ちなみに、掲示板はGoogleグループというアプリで社員のアドレスをグルーピングし、作成したグループのURLを埋め込んでやれば良いだけです。詳しくは、以下のサイトをご参照ください。

http://blog.free-style-solution.com/oyakudachi/google-sites-bbs

 

あと、画面左側のサイドバーや、画面上のナビゲーションタブをいじりたい場合は、画面右上の歯車ボタンを押し、「サイトのレイアウトを編集」を選択してください。ここから先も、いろいろ試してみれば分かるので、細かく解説はしません。(そのためにテンプレートを作りました)

だいたいこれだけの機能があれば、無料とは思えないポータルサイトを構築することができます。
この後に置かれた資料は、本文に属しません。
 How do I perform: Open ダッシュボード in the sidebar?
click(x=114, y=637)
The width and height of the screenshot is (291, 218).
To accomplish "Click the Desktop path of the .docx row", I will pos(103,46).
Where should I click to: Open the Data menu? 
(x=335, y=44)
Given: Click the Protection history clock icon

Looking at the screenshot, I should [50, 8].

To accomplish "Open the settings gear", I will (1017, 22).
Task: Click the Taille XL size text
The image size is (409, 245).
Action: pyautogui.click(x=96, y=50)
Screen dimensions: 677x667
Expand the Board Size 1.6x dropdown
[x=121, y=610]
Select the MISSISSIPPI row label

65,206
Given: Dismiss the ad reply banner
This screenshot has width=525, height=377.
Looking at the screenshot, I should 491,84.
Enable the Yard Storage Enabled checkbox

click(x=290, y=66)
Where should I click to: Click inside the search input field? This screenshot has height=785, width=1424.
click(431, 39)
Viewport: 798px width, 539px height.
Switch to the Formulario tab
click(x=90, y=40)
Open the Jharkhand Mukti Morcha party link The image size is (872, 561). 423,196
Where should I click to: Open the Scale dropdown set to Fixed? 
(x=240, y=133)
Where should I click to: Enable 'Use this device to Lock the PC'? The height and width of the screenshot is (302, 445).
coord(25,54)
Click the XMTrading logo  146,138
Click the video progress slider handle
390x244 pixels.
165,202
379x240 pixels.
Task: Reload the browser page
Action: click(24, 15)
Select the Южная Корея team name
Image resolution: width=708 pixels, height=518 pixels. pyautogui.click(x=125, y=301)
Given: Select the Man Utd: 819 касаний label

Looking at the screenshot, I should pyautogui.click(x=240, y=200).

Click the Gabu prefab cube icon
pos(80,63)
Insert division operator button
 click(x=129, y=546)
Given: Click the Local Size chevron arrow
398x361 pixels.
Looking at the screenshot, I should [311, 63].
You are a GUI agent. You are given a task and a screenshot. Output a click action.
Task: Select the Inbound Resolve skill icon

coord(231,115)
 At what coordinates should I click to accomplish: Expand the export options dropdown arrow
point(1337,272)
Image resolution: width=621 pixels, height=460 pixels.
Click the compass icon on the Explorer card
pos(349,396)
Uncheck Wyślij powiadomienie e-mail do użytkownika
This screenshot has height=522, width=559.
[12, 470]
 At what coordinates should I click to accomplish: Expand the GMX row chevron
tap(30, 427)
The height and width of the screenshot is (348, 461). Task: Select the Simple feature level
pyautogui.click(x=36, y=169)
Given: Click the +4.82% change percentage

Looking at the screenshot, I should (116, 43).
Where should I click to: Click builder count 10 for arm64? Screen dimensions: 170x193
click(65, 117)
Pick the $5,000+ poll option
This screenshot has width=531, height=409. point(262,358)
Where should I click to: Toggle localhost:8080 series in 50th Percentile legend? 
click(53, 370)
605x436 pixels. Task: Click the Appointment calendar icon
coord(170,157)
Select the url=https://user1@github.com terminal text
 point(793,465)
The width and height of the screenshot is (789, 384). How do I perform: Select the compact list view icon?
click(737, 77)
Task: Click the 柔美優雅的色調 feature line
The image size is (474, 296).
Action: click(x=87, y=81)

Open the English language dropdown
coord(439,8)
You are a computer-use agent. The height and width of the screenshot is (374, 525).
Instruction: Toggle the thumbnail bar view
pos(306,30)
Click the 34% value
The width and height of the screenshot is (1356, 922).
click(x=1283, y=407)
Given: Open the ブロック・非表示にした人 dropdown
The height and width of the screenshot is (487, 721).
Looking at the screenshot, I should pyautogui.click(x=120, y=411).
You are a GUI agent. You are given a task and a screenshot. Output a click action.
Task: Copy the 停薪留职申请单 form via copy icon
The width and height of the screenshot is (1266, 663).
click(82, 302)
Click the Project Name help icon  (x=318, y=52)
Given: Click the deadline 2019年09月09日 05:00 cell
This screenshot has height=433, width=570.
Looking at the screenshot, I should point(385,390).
あとは、毎朝とりあえず開くサイトということで、職員のみなさんに利用してもらえるように促すだけです。何百万何千万という投資をしなくても、ITシロウトでも、これくらいのことができるようになったんだから、本当に世の中便利になったと思います。

まだ、僕もこのサイトを運用する段階にまでは至っていませんが、来年はなんとか定着させたいと思っています。これを読んだ全国のDMO、非営利法人の関係者にもうまく活用していただけたら嬉しいです。